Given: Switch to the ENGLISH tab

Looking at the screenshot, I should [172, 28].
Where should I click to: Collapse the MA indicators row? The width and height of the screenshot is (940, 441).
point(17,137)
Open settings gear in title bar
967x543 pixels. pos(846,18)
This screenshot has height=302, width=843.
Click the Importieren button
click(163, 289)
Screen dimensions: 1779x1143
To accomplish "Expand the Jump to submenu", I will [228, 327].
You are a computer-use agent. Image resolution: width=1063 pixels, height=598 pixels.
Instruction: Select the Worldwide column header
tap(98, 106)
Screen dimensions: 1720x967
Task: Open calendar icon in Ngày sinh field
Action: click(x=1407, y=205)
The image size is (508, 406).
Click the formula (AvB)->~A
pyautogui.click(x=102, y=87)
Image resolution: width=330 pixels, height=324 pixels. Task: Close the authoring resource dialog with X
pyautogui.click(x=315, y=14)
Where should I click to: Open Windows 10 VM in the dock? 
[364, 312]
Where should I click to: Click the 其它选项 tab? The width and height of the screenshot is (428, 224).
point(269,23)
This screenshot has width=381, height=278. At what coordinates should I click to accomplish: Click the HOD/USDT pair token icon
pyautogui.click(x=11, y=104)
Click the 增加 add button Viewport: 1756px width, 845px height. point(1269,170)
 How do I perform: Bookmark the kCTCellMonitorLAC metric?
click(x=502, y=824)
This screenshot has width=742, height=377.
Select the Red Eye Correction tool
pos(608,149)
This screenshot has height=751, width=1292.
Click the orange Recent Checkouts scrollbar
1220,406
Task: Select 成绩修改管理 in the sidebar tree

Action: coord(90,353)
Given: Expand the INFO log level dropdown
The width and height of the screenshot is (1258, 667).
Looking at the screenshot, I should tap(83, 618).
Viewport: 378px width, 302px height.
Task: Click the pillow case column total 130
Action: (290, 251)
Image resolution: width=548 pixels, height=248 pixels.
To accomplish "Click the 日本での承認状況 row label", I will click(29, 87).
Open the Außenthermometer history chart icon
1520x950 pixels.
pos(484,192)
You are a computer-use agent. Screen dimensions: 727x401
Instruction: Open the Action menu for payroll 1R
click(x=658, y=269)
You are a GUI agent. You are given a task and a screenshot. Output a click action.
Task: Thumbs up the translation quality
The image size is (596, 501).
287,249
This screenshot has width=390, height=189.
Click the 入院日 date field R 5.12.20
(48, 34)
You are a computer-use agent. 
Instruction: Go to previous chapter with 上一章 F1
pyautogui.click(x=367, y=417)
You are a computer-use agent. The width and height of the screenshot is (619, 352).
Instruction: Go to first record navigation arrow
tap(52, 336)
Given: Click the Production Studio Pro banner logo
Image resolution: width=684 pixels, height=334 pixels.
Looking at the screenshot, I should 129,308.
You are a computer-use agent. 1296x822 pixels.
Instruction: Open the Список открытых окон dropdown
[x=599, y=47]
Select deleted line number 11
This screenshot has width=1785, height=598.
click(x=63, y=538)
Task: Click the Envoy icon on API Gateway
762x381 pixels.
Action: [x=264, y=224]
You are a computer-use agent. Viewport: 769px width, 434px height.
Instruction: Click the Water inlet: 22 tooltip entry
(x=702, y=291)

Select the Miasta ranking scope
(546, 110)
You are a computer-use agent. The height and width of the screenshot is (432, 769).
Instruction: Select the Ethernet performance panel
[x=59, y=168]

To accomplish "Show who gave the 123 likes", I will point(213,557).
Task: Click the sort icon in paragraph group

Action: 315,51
^^^^^^^^^^^^^^^^
- **Work to complete**
Extract every line of the records above that contains the string "Where". Matching is case-sensitive.

- **Task output**
Where should I click to: Collapse the MA indicators row? The width and height of the screenshot is (940, 441).
Where should I click to: Open Windows 10 VM in the dock? 
Where should I click to: Click the 其它选项 tab? The width and height of the screenshot is (428, 224).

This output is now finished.